EXERCISE OBJECTIVE: Every line containing the string "Click" should be returned from the records.
════
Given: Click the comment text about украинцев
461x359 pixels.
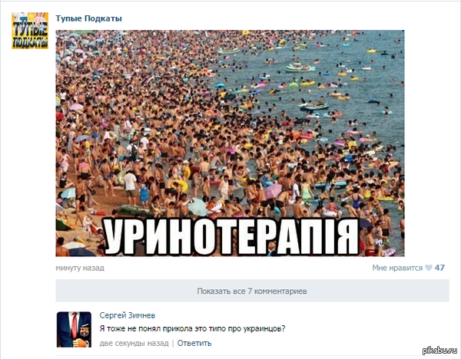Looking at the screenshot, I should pos(192,328).
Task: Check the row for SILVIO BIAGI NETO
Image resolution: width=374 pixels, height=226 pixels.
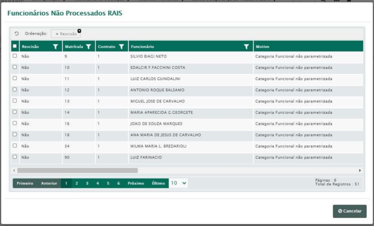Action: tap(15, 56)
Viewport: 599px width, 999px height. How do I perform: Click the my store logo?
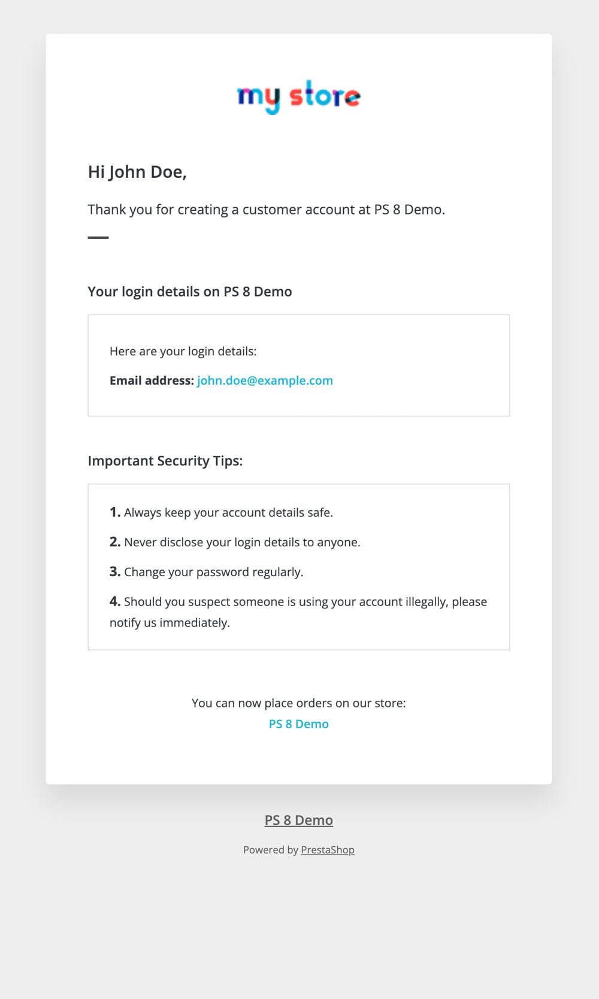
════
TASK ANSWER:
Given: Click the comment text about украинцев
Viewport: 599px width, 999px height. How do I perform: Click the my store logo?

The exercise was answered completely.